By: Emma Sumrell
last week, my family and i went on a beach vacation to the gorgeous jersey shore. i grew up going down the shore and it is my absolute favorite place in the world. nothing brings me more joy than the garden state- where i can experience fried food, over enthusiastic sunbathing, and an endless parade of neon-colored beachwear.
packing for this trip was easy for me because luckily, i knew what to expect- a beach chair that’s essentially a recliner on wheels, sunscreen so strong it could repel a nuclear blast and a bedazzled bright pink bathing suit. my goal is to not just be tan, but to be a shade of red that’s typically reserved for stop signs & lobsters. (please don’t tell my dermatologist).
anyway, the shore is a place where fashion meets function, and function is mostly about maximizing your visibility walking down bay ave while avoiding any actual functional clothing. the boutiques down the shore are what dreams are made of and lucky for me a new one opened up since the last time i visited. it took everything in me not to spend $70 on a crewneck that says “Jersey Summer” but alas i stayed strong and spent $70 on pink coconut rum cocktails instead.
after some shopping, i prepared myself for some of the best bar food i could ever ask for – pizza that includes a generous helping of grease (who needs arteries anyway?) chowder that has won awards, and beach bars that serve the most delicious chicken tenders you’ll ever have in your life with waitstaff that calls you “honey”.
it’s always sunny down the shore. i don’t know what it is but the forecast will say “rain” and it will still be sunny. it’s like a vortex. sunny days mean beach days. and by beach i mean the “battlefield of towels”. each morning, you have to stake your claim or you’re screwed. this involves a 7am wakeup and a strategic placement of your belongings ( specifically your umbrella) and the ability to stare down and scare away anyone who dares encroach upon your space for you and your 50 family members. may the odds be ever in your favor.

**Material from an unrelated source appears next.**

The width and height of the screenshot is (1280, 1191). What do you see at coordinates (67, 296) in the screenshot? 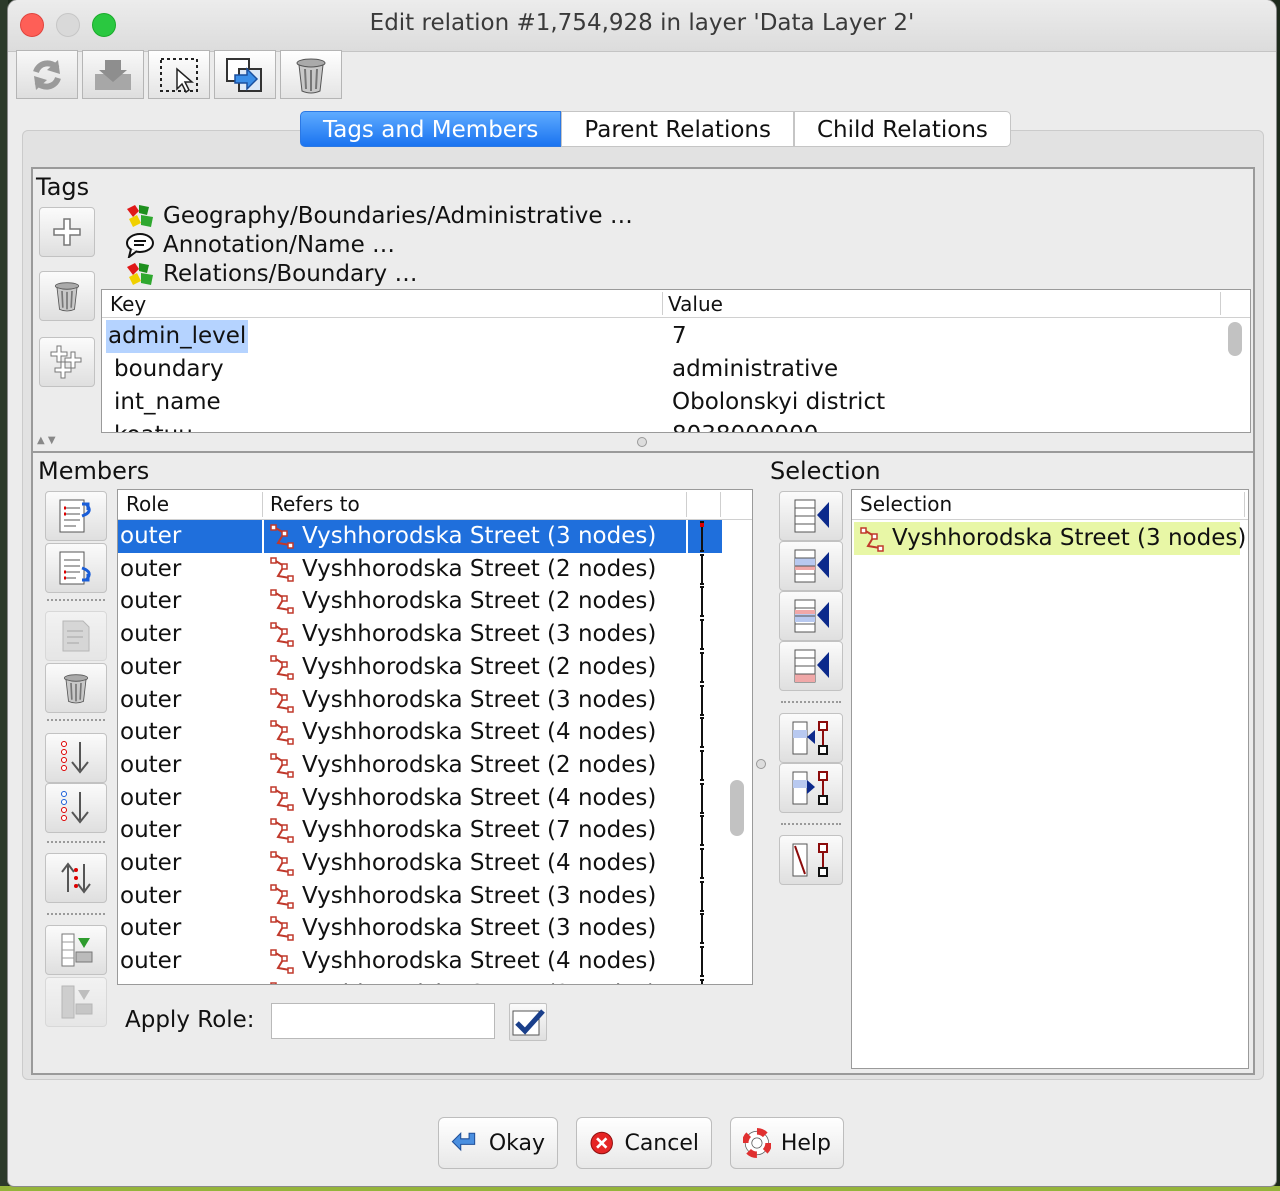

the real bosses of the shore are seagulls or as i like to call them, rats with wings. they will have you wishing that you packed a lunch of sand because if you even make the slightest of eye contact with one of these demon birds you can say goodbye to your food. my poor sister almost got her sandwich taken and then had to spend the afternoon googling if she has bird flu from a seagull scratch. so for the love of all that is good please take those “aggressive seagull” signs seriously!!!
i managed to avoid hangovers until the last two days because why not go hard right before you have to make the 4 hour trek home??? every single corona, margarita and rum punch was worth it and i can’t wait to go back. the sunburn? a badge of honor. the food? worth every caloric sin. the seagulls? simply the cost of doing business.